### What is being asked
Look through the records below for the line with "ثقافة و رياضة (287, 87)". Return that line and each one after it up to and including the line with "وحدة الدرك الوطني", exactly.

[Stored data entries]
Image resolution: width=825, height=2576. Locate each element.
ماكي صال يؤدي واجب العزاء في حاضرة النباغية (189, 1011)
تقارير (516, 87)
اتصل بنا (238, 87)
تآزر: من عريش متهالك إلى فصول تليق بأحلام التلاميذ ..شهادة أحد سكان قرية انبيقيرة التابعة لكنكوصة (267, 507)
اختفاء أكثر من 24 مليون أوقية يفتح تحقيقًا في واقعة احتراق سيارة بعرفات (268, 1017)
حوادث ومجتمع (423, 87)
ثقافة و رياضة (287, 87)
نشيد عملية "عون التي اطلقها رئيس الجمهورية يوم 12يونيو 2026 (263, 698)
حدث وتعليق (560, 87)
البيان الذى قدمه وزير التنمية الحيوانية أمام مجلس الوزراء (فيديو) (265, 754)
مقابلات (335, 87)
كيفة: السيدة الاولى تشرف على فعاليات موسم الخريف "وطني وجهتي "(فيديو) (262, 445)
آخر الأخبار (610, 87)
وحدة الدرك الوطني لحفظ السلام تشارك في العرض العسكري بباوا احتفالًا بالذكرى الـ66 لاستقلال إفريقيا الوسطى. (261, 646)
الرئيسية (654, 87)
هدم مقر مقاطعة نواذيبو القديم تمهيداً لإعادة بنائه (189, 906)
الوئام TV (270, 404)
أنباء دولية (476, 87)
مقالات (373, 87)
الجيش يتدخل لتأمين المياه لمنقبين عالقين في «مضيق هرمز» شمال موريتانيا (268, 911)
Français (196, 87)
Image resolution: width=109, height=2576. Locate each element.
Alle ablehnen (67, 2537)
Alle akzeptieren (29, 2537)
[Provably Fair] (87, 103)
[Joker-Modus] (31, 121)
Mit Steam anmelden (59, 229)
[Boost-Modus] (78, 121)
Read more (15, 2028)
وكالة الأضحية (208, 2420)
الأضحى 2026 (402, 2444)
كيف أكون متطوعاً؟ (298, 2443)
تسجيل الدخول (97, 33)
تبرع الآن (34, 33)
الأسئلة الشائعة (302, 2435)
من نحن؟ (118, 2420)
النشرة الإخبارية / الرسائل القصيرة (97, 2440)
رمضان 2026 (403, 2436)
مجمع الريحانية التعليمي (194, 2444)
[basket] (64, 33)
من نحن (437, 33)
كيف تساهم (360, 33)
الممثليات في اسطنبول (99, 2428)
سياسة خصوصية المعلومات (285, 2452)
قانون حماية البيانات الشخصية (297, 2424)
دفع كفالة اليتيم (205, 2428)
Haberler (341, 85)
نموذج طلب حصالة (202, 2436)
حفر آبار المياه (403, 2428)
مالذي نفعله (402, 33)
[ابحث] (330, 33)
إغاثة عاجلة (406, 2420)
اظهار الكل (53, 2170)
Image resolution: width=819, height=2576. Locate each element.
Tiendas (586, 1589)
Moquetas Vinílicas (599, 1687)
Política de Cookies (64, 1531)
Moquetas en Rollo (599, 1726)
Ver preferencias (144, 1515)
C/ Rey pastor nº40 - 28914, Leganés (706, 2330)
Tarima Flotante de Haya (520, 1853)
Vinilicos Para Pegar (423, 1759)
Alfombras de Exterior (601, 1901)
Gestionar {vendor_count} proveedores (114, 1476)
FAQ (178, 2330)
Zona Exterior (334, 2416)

### Task solution
ثقافة و رياضة (287, 87)
نشيد عملية "عون التي اطلقها رئيس الجمهورية يوم 12يونيو 2026 (263, 698)
حدث وتعليق (560, 87)
البيان الذى قدمه وزير التنمية الحيوانية أمام مجلس الوزراء (فيديو) (265, 754)
مقابلات (335, 87)
كيفة: السيدة الاولى تشرف على فعاليات موسم الخريف "وطني وجهتي "(فيديو) (262, 445)
آخر الأخبار (610, 87)
وحدة الدرك الوطني لحفظ السلام تشارك في العرض العسكري بباوا احتفالًا بالذكرى الـ66 لاستقلال إفريقيا الوسطى. (261, 646)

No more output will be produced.